The results showed overwhelmingly that treatment outside hospital was safe and viable and the response was positive with 100 per cent satisfaction from the people receiving the treatment and 93 per cent satisfaction from carers. The project showed that, with specialised training, nurses could safely and effectively provide intravenous diuretics for patients, largely in the comfort of their own homes.
We also announced funding of more than £900,000 to extend a ground-breaking genetic testing programme for the inherited and potentially deadly high cholesterol condition, Familial Hypercholesterolaemia (FH).
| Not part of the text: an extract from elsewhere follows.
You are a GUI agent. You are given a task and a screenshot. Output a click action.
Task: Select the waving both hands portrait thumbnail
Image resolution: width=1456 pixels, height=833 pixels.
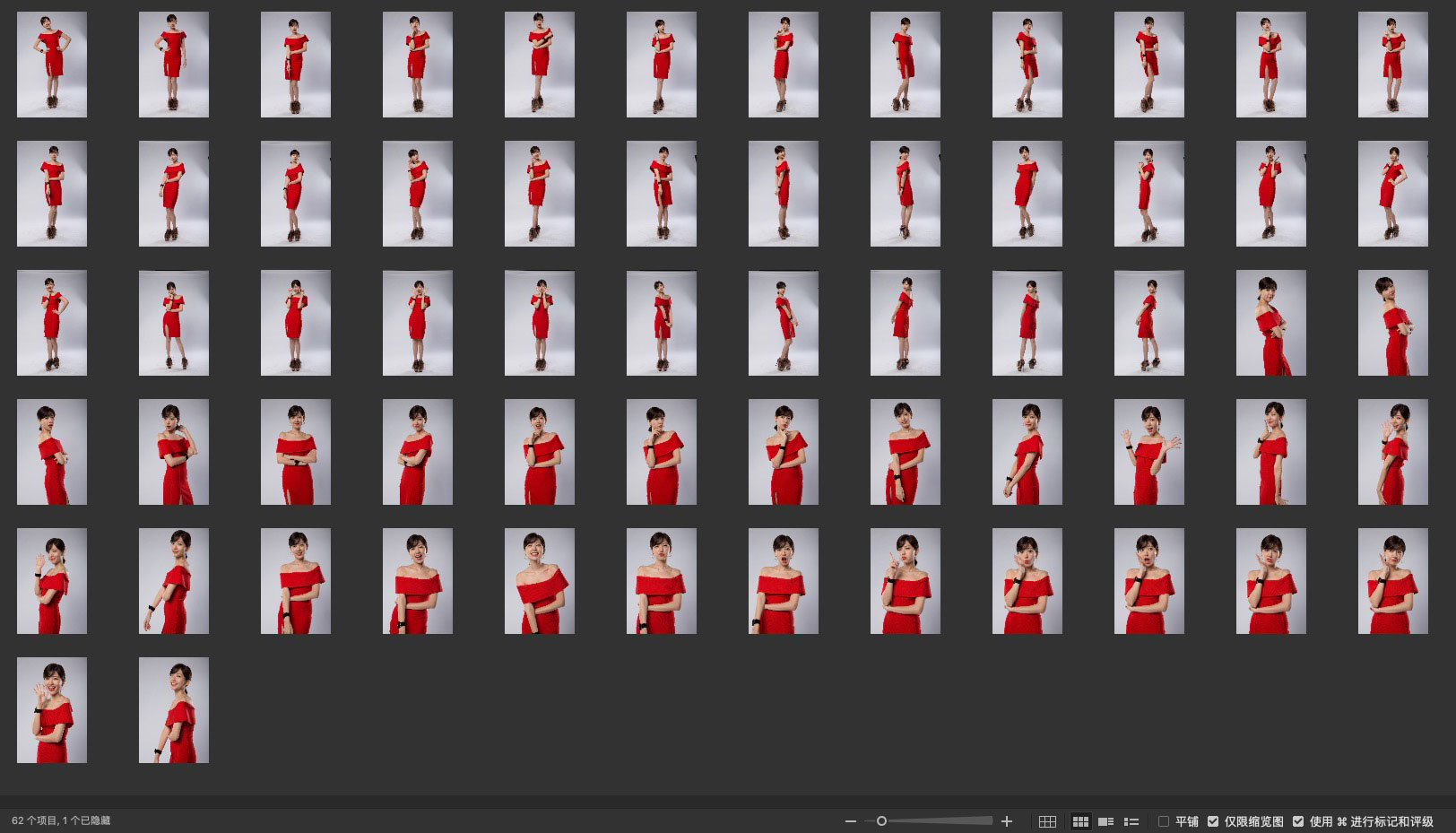[1148, 452]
An estimated one in 200 families in the UK has the faulty gene associated with FH – the UK’s most common genetic mutation. This means as many as 320,000 people, including around 68,000 people under 18, could be affected. We know that the vast majority of these people are never diagnosed, putting them at significantly higher risk of dying young from a heart attack.
Today there is a variety of talks to close three days of exciting science, from our Associate Medical Director Dr Mike Knapton on 'Involving Patients in Research' to BHF Professor David Eisner on his research into abnormal heart rhythms and CPVT. We’ll update you tomorrow on all the best bits and coverage from the day.